Pelo lado positivo podemos achar que pelo menos vivi um amor de verdade, daqueles de filme onde eu fugiria (e quase fugi) de moto em uma viagem rumo ao sul da América.
Um amor daquele que tem cheiro e trilha sonora de Cássia Eller cantando No Recreio.
Sempre há um sorriso de canto de boca quando ouço a parte em que Eu só queria me casar
Com alguém igual a você...
Mas sejamos coerentes.
Pelo lado negativo toda essa ilusão de grande amor acaba por influenciar na construção de um referencial que nem sei mais se é válido e confiável, portanto é claro que existe alguém melhor do que você sim, se não existisse eu não teria me afastado.
Não sei onde foi parar as tardes de fazer invejas às cerejas, sei apenas que não tem como esquecer o fato delas, um dia, terem existido e fico feliz por isso, mesmo que isso tenha sido apenas invenção do meu coração.
Há momentos na vida em que aquilo que lembramos é apenas o resto do que fomos.
Bem que Drummond falou que deveríamos aprender a arte de (con)viver.
Repara... quantas vezes você abre mão daquilo que você é para por um sorriso no lábio alheio?
Quantas vezes você ligou pedindo desculpas por algo que não vez apenas pelo simples medo de não poder errar outra vez?
Todas as relações se baseiam em atos de confiança.
Mas até quando podemos olhar para teus olhos e neles encontrar resquícios de verdades?
Como se pode construir sentimentos?
Talvez gostar seja, realmente, um grande erro.
Porque quando gostamos lançamos ao outro qualidades que nem sempre eles carregam.
Não conseguimos evitar, sempre fazemos assim.
Não nos contentamos, queremos mais, exigimos mais, pedimos mais apenas por acharmos que aquela pessoa é mais do que aquilo que ela nos mostra.
Ainda luto comigo mesma para não afundar no niilismo de que esse mundo está fadado à relações mercantilistas.
Talvez ainda tenha algo de humano em nós, em mim, em você.
Talvez ainda nos reste a possibilidade de acreditar que se pode confiar,
que se pode cativar, que se pode amar incondicionalmente.
Expectativas nos roubam a possibilidade da surpresa e fazemos de nossa vida uma contínua escola onde aprendemos artifícios psicológicos para tentar prever, de algum modo, certas atitudes, interpretando outras e transformando isso tudo em um arsenal de tranqueiras que definam algo do ser humano.
Sou humana.
Sei de meus desejos físicos, sei como minhas emoções me dominam e até que pondo minha racionalidade reina intelectualmente sobre meu corpo.

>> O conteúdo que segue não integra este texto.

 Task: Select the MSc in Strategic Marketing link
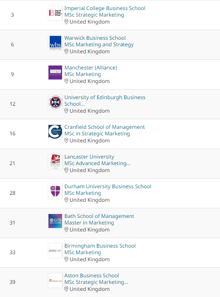(x=97, y=134)
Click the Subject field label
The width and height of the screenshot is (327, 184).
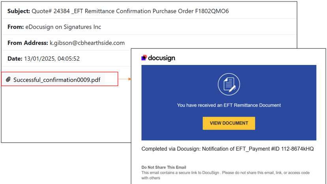19,11
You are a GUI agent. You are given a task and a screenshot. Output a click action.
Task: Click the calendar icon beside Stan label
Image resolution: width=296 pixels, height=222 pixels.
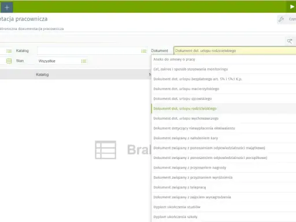(9, 61)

Sei que há momentos em que olho no espelho e não me reconheço,
procuro lembranças de meu próprio rosto e apenas encontro diante de mim uma mulher desconhecida.
É estranho mudar.
Não é estranho mudar quando a gente diz que vai mudar. Isso não é estranho não.
É estranho mudar quando a mudança nos chega como vento que invade pela janela e derruba qualquer coisa de qualquer canto. É estranho se deparar de repente com uma vida que você não lutou pra ter, uma vida que veio surgindo como medusas dançando no mar.
Você fica bobo olhando, tenta de todas as maneiras compreender como água pode ter vida e como é bonito ela dançando tão perto... tão perto... tão perto que quando te toca, te machuca.
Resta-nos o medo de se machucar de novo e a sensação incômoda de que ali não é tua casa.
De que aquela não é você e de que essa não era a vida que era pra ser.